CESTAT, NEW DELHI BENCH
Fabrico India (P.) Ltd.
Commissioner of Central Excise
FINAL ORDER NO. A/747/2012-EX (BR)
CENTRAL EXCISE APPEAL NO. 38 OF 2011
JUNE 27, 2012
Ajit Bharihoke, President
M/s Fabrico (India) Pvt. Ltd., the appellant herein is engaged in the manufacture of base plate, steel tabular poles classifiable under heading 7308 of the Central Excise Tariff Act, 1985.
2. The appellant established his first manufacturing unit at Meerut and got it registered with the Excise Department.
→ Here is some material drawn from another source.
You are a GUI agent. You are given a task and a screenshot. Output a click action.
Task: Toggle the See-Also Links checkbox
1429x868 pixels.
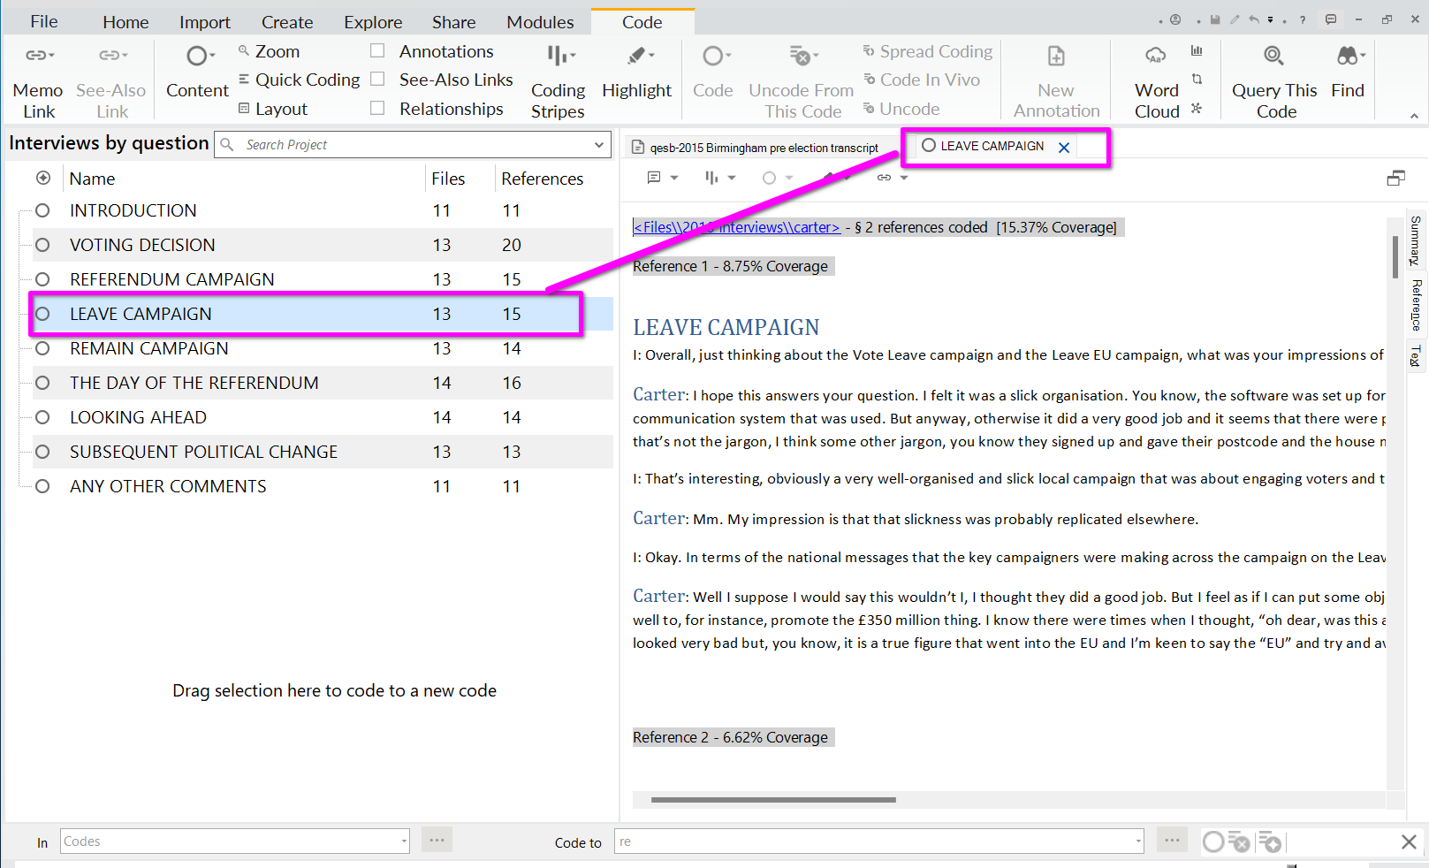[x=377, y=80]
Subsequently, the appellant established second manufacturing unit at Dabwali Road, Sirsa, Haryana which was also registered with the Excise Department.
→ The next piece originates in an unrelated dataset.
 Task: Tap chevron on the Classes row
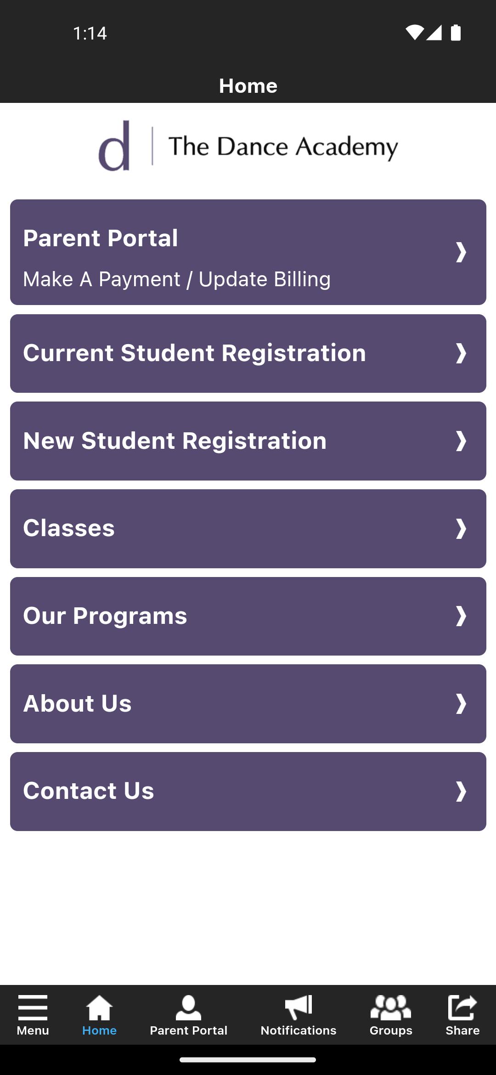pyautogui.click(x=461, y=529)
3. In the year 2005, the appellant decided to stop production at his second unit located at Dabwali Road, Sirsa. Thus he wrote a letter dated 11.5.2005 to the Assistant Commissioner, Central Excise, Hisar informing him about his intention to close the second unit and to merge the same with the first unit located at Meerut. The appellant also intimated that he intended to transfer the capital goods and also that stock of inputs was nil at the relevant time and requested for permission to transfer his unutilized cenvat credit of Rs. 41,20,514/- to his Meerut unit in terms of Rule 10(1) of Cenvat Credit Rules, 2004.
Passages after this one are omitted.